Ketika ditanya mengapa mereka melakukan penelitian, salah satu penulis, Lindsey Knowles, menjelaskan bahwa “Ada bukti kuat bahwa kematian pasangan meningkatkan morbiditas dan risiko kematian dini pada janda dan duda; namun, kami belum menemukan bagaimana stres akibat kehilangan berdampak pada kesehatan. ”
Di akhir tahun 1970-an para ilmuwan mulai melihat peran sistem kekebalan dalam peningkatan risiko kematian setelah kematian.
Makalah yang diterbitkan di Lancet pada tahun 1977 mengklaim sebagai orang pertama yang mengukur kelainan fungsi kekebalan setelah kematian.
Review baru dari bukti
Knowles menjelaskan bahwa dia ingin membuat dokumen yang mencakup "semua data yang dipublikasikan tentang hubungan antara kematian dan fungsi kekebalan - untuk membangun basis pengetahuan dan menyarankan arah spesifik untuk penelitian di masa depan."
Makalah ini menguraikan temuan utama dari studi yang telah dilakukan hingga saat ini.
Secara khusus, mereka mengidentifikasi bahwa orang yang berduka mengalami peningkatan tingkat peradangan, ekspresi gen sel kekebalan yang salah, dan berkurangnya respons antibodi terhadap tantangan kekebalan.
Semua perubahan ini penting saat mencoba memahami mengapa orang yang berduka memiliki risiko kematian yang lebih tinggi; misalnya, para ilmuwan telah mengetahui bahwa peradangan kronis berperan dalam berbagai kondisi, termasuk obesitas, penyakit jantung, dan diabetes.
Para penulis juga menyimpulkan bahwa ada hubungan antara dampak psikologis dari kematian - seperti kesedihan dan depresi - dan seberapa parah kematian berdampak pada fungsi kekebalan tubuh.
Sebuah studi yang diterbitkan pada tahun 1994, misalnya, menemukan bahwa, secara keseluruhan, individu yang telah berduka tidak memiliki perbedaan yang signifikan dalam profil kekebalan mereka. Namun, mereka yang juga memenuhi kriteria diagnostik untuk depresi ternyata mengalami gangguan fungsi kekebalan.

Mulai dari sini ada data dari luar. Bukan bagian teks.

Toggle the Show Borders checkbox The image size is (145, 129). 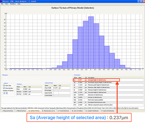click(x=4, y=88)
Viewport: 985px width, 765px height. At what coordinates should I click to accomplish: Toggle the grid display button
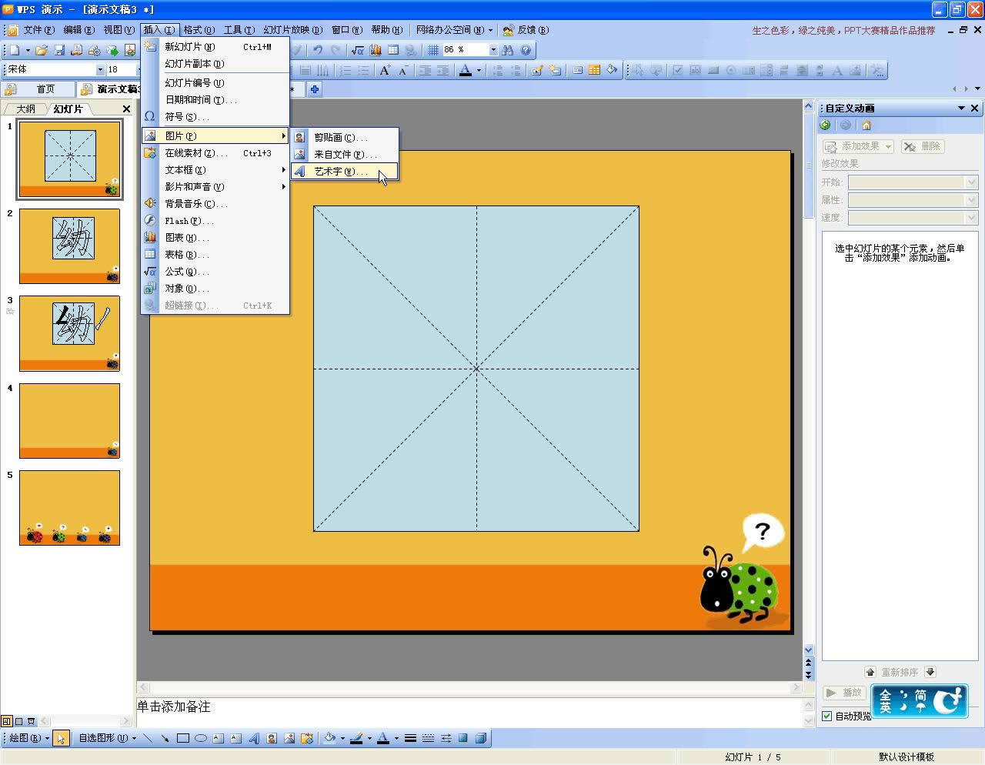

Jenis penelitian ini penting; masih ada suasana misteri seputar topik tersebut, jadi pemahaman baru apa pun sangat penting. Ilmuwan tahu bahwa kesedihan meningkatkan risiko kematian dini, jadi memahami apa yang terjadi secara fisiologis dapat membantu membimbing bagaimana dokter memperlakukan orang-orang ini di masa depan.
Penulis makalah lainnya, profesor Mary-Frances O'Connor, menjelaskan bagaimana, "Suatu hari, dokter mungkin dapat melacak perubahan dalam kekebalan pasien dan mencegah komplikasi medis setelah pengalaman yang sulit ini."
Ketika ditanya tentang kontribusi yang diberikan makalah ini ke lapangan, O'Connor mengatakan:
“Tinjauan sistematis ini memberi para peneliti sumber daya untuk membaca semua penelitian itu di satu tempat, dengan perspektif modern tentang bagaimana bidang telah berubah dan model visual untuk membantu memajukan bidang dengan cara yang lebih terorganisir.”
Meskipun jalur penyelidikan ini memiliki sejarah yang panjang, masih banyak celah yang perlu diisi oleh para ilmuwan dengan penelitian baru.
Seperti yang dijelaskan oleh penulis, ada kebutuhan besar untuk studi longitudinal yang besar; Misalnya, jika peneliti dapat menilai profil kekebalan seseorang sebelum kematian terjadi dan setelahnya, ini akan memberikan kedalaman informasi yang sangat dibutuhkan. Tentu saja, pendekatan ini membutuhkan banyak sekali sumber daya.
Mudah-mudahan, ulasan ini akan memicu ketertarikan pada peneliti generasi berikutnya yang ditakdirkan untuk membahas topik ini.